Copy the lines below without any changes, from the line that contains "coordinates (2347, 227)." through the last line.

(Element and text position data)
══════════
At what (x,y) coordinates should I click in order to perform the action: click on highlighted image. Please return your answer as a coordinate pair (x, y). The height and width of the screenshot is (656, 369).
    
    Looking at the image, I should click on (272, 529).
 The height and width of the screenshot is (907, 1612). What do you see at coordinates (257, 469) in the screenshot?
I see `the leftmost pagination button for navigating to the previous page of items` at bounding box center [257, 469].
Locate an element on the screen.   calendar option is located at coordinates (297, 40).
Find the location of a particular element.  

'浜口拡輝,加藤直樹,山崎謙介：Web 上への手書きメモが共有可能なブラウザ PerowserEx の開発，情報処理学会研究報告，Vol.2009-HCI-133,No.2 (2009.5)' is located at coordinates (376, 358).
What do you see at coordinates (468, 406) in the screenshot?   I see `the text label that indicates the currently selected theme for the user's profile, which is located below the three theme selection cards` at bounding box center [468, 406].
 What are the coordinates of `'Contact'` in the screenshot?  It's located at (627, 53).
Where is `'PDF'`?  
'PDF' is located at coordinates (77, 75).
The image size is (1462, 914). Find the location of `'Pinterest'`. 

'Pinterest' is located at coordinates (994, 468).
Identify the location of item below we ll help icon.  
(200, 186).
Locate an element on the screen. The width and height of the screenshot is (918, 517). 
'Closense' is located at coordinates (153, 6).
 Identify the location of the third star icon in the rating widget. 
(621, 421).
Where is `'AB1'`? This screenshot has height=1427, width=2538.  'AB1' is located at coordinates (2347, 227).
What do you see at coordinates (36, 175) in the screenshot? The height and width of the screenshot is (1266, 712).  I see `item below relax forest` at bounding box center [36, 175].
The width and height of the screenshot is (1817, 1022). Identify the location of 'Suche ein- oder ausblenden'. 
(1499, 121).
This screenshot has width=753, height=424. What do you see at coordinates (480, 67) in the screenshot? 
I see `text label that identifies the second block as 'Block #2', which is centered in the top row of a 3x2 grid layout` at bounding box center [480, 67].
══════════
**Solution for this problem:**
Where is `'AB1'`? This screenshot has height=1427, width=2538.  'AB1' is located at coordinates (2347, 227).
What do you see at coordinates (36, 175) in the screenshot? The height and width of the screenshot is (1266, 712).  I see `item below relax forest` at bounding box center [36, 175].
The width and height of the screenshot is (1817, 1022). Identify the location of 'Suche ein- oder ausblenden'. 
(1499, 121).
This screenshot has width=753, height=424. What do you see at coordinates (480, 67) in the screenshot? 
I see `text label that identifies the second block as 'Block #2', which is centered in the top row of a 3x2 grid layout` at bounding box center [480, 67].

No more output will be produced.